Your objective:
In the listing that follows, copy out each line that includes the word "dropdown".

======== Data records

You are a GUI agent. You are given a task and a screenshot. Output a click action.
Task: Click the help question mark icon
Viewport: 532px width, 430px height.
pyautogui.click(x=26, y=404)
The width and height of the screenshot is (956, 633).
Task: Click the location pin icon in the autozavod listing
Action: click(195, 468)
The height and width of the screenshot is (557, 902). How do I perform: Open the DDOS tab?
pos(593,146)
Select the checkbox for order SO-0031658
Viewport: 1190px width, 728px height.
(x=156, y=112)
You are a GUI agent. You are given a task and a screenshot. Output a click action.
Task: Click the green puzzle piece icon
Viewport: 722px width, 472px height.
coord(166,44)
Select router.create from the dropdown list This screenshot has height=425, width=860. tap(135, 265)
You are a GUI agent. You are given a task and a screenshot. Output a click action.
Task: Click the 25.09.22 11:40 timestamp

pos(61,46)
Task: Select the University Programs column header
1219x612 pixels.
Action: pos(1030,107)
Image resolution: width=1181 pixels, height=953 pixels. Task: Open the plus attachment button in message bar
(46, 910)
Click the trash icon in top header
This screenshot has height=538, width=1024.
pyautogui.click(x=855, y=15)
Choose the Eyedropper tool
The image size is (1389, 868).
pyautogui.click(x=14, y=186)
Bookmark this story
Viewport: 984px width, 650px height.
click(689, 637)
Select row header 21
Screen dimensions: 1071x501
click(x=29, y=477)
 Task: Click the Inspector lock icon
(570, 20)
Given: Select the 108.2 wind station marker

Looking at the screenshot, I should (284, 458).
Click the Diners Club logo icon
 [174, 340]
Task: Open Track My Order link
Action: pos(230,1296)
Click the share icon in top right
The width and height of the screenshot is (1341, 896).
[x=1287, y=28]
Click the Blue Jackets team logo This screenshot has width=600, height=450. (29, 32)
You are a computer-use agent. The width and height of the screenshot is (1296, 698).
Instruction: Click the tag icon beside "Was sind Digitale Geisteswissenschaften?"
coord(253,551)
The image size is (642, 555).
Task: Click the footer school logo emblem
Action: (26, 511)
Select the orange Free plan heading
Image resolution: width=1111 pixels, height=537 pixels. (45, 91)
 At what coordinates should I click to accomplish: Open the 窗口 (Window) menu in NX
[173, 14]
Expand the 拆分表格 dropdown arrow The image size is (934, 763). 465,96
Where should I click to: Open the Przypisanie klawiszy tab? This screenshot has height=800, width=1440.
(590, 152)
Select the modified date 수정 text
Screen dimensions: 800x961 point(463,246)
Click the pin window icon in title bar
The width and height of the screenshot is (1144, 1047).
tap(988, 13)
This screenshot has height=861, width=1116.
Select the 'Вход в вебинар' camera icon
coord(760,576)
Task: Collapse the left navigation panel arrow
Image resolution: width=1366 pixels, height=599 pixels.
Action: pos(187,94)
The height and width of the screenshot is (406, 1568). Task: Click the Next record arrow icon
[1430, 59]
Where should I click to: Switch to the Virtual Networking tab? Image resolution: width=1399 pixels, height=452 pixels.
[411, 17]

================

Exercise output:
Select router.create from the dropdown list This screenshot has height=425, width=860. tap(135, 265)
Expand the 拆分表格 dropdown arrow The image size is (934, 763). 465,96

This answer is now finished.